** EXTRACTED ENTRIES **

╭──

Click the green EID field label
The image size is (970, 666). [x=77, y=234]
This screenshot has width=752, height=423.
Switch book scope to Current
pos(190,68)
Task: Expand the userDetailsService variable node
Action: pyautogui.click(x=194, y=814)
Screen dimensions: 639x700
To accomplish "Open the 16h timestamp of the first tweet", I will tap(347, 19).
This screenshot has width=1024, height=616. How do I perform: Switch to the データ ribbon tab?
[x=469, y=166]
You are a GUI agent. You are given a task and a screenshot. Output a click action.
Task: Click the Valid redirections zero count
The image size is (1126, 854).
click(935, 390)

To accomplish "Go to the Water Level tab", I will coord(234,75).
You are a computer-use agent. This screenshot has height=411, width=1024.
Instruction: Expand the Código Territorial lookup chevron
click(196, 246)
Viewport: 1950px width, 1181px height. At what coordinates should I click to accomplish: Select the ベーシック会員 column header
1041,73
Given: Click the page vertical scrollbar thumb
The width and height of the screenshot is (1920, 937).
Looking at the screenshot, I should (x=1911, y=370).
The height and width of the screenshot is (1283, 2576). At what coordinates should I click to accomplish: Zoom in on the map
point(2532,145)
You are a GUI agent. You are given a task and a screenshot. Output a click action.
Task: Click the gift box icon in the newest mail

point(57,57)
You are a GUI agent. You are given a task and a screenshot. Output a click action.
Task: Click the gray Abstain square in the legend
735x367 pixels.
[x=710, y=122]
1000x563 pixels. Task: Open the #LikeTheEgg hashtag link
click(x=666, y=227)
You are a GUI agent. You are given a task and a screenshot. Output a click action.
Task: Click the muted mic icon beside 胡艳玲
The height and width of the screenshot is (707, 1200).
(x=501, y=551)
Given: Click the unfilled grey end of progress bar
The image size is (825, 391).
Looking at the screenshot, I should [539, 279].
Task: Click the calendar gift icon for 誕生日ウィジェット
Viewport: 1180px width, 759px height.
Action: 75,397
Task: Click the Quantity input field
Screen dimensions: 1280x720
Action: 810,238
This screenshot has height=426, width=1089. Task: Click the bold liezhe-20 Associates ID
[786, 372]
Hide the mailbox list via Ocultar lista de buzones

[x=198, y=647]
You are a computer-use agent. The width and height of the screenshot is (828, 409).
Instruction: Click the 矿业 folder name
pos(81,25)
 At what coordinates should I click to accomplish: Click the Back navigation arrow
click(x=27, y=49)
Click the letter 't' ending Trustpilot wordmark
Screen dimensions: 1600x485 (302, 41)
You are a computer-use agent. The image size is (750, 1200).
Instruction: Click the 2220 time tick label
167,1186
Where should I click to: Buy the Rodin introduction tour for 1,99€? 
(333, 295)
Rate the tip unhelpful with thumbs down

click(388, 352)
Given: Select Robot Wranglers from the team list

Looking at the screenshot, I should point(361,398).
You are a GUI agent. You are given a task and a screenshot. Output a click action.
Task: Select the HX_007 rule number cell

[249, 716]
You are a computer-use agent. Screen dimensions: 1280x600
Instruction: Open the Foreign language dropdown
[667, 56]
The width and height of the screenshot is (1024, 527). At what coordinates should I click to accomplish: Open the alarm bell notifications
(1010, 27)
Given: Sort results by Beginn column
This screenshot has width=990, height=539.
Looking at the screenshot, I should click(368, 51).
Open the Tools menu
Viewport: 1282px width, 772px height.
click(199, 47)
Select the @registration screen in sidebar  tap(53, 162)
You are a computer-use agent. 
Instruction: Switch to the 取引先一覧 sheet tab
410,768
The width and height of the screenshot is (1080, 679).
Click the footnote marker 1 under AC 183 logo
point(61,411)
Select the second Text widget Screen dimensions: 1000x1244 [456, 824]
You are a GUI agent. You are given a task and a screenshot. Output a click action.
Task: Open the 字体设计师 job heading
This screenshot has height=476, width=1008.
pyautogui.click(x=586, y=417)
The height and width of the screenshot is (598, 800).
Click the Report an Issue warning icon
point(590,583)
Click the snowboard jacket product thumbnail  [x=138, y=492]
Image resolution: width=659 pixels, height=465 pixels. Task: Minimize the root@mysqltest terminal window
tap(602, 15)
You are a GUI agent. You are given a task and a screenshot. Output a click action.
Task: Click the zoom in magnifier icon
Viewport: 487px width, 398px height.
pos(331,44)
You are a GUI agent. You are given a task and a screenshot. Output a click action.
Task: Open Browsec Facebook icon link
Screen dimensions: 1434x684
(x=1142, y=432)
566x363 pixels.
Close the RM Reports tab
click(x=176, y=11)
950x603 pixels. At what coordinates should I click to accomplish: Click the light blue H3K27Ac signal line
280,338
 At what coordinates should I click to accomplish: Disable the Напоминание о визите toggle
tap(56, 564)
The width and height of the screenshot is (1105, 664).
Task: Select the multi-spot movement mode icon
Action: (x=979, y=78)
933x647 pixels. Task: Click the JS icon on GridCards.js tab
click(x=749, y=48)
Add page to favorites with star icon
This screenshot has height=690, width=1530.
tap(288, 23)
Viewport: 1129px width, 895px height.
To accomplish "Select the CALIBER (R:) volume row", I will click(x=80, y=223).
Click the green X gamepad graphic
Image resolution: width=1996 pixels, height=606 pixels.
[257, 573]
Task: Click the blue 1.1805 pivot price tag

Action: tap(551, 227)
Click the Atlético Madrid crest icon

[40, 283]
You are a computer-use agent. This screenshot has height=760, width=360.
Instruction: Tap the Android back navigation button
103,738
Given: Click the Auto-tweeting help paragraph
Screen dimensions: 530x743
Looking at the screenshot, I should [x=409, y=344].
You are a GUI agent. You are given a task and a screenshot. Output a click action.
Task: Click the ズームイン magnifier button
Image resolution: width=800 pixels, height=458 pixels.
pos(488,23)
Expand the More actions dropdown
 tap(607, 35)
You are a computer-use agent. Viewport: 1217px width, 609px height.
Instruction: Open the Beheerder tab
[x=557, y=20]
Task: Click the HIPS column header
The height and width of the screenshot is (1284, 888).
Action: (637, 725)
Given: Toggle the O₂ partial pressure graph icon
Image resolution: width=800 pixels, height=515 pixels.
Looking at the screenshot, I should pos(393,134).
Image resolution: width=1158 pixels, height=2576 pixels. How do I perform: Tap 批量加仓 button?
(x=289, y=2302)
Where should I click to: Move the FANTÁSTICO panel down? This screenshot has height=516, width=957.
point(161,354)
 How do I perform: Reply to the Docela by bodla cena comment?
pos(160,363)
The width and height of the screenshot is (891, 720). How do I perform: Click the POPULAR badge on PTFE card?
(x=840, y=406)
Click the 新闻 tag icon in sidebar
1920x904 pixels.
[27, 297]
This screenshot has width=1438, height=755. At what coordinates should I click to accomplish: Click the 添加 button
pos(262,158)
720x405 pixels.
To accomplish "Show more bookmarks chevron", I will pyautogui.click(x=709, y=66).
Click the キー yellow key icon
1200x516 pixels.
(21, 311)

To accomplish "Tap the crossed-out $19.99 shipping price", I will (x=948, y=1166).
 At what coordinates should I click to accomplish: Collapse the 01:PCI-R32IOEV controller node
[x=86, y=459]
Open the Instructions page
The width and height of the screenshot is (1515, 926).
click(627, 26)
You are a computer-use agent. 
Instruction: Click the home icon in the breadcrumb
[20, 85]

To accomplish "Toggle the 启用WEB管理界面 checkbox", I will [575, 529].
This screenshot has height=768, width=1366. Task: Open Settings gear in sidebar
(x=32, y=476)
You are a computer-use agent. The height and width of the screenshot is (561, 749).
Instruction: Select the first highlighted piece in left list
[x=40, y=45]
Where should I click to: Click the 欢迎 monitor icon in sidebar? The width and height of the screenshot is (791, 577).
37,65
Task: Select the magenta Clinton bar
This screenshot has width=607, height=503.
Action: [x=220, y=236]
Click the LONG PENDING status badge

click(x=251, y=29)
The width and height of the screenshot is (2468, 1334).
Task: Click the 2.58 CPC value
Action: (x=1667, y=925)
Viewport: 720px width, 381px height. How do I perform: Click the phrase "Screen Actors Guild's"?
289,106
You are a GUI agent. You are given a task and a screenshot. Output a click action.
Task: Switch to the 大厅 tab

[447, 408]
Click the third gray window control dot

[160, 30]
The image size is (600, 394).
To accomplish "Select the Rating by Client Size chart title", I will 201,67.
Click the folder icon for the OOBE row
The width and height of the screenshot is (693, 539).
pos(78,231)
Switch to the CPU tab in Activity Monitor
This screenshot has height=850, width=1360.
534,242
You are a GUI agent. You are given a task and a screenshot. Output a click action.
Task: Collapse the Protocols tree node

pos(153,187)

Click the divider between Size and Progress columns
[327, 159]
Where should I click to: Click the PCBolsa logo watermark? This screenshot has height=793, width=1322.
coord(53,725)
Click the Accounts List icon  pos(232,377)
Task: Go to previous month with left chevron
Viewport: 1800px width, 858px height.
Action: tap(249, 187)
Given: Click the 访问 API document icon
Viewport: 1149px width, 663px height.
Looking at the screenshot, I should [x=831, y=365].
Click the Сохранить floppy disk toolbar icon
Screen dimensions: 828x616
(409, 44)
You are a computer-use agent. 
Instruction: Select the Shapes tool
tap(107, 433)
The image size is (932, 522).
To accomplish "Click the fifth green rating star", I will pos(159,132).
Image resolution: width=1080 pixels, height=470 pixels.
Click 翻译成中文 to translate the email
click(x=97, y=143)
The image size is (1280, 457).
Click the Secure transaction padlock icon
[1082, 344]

╰──

** TASK DIRECTIONS **
Extract the lines of the preceding material that run from the line with "Where should I click to: Buy" through the line with "Select the second", inclusive, reproducing them exactly and adding nothing.

** EXERCISE OUTPUT **
Where should I click to: Buy the Rodin introduction tour for 1,99€? 
(333, 295)
Rate the tip unhelpful with thumbs down

click(388, 352)
Given: Select Robot Wranglers from the team list

Looking at the screenshot, I should point(361,398).
You are a GUI agent. You are given a task and a screenshot. Output a click action.
Task: Select the HX_007 rule number cell

[249, 716]
You are a computer-use agent. Screen dimensions: 1280x600
Instruction: Open the Foreign language dropdown
[667, 56]
The width and height of the screenshot is (1024, 527). At what coordinates should I click to accomplish: Open the alarm bell notifications
(1010, 27)
Given: Sort results by Beginn column
This screenshot has width=990, height=539.
Looking at the screenshot, I should click(368, 51).
Open the Tools menu
Viewport: 1282px width, 772px height.
click(199, 47)
Select the @registration screen in sidebar  tap(53, 162)
You are a computer-use agent. 
Instruction: Switch to the 取引先一覧 sheet tab
410,768
The width and height of the screenshot is (1080, 679).
Click the footnote marker 1 under AC 183 logo
point(61,411)
Select the second Text widget Screen dimensions: 1000x1244 [456, 824]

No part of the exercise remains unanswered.